2. Digitize payments

I won’t be the first or last commentator to say this: no more paper invoices, no more paper checks. Some CPAs cling to checks because they’re useful for establishing an audit trail. However, they can create cash management problems for your clients and their vendors. Sophisticated CPAs enter their payees’ ACH info once and automate the payments from there on. Even more advanced CPAs use AI platforms to digitally parse, allocate and pay invoices. The result: more time for more interesting, high-value work.

3. Stay collaborative

CPAs are used to sitting with their clients (or company executives) in a conference room where everyone has a copy of the financial statements. It’s hard to understand the numbers without context. My advice: Do introductions and catch up with video on, and then use screen-sharing modes on Zoom, Microsoft Teams, etc. You can share spreadsheets, navigate clients through their QuickBooks, or show invoices from an AR or AP automation platform. Use the mouse (or a touchscreen and stylus) to point at numbers and elicit questions from your clients. This approach will streamline approvals, the crux of accounting, and arrest the slew of emails and questions you would receive later if clients reviewed the numbers on their own.

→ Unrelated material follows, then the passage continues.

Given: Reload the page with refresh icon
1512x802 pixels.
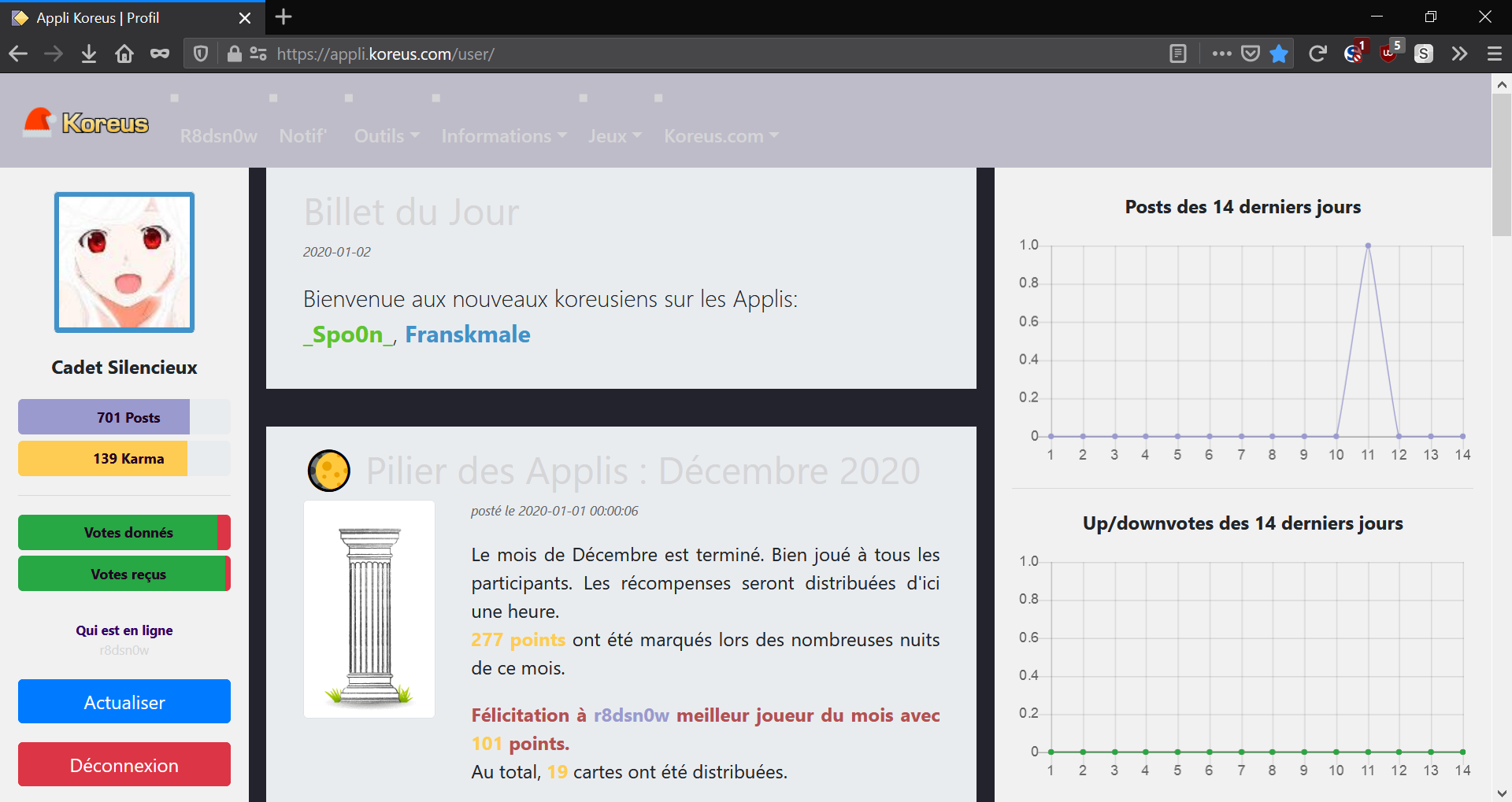Looking at the screenshot, I should tap(1317, 54).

4. Be proactive, but not annoying

CPAs are advising their clients on how to leverage the CARES Act along with state- and county-level sources of COVID-19 financial relief. CPAs need a balance, however, between being proactive and being annoying. Yes, clients want your help surviving the shutdown. But no, they don’t want to hear from you daily or weekly. Most would prefer a short, sweet, relevant email once a month that provides actionable information.

5. Be concise or call

Clients don’t want your Shakespearean dramas right now. Write your email headline with all the subtlety of People magazine. Use one introductory sentence, maybe two at most. Deliver the meat in bullets. Then be done. If a client opens your email on their smartphone and has to thumb-scroll more than once to reach the end, that email won’t be read for days. If you find yourself overwriting, pause and schedule a call instead. Fifteen minutes on the phone is more productive than a chain of 15 distracting emails.

6. Set realistic hours

If you or your clients have children, cooking duties or family members to care for, your hours might have to adjust. Maybe schedule calls for 7:30 p.m. or later, when kids go to sleep and there’s peace and quiet. And rather than waste your time emailing time back and forth, offer your clients an automated scheduler (e.g., Calendly, Appointlet, GigaBook, etc.) where they can pick times within parameters you set.

Working with clients digitally can be challenging, but ultimately, it will push you to communicate and collaborate more efficiently. It will motivate you to experiment with new technologies and workflows. Whatever the “new normal” becomes, you will be more resilient and able to deal with it. In the meantime, good luck with summer camp.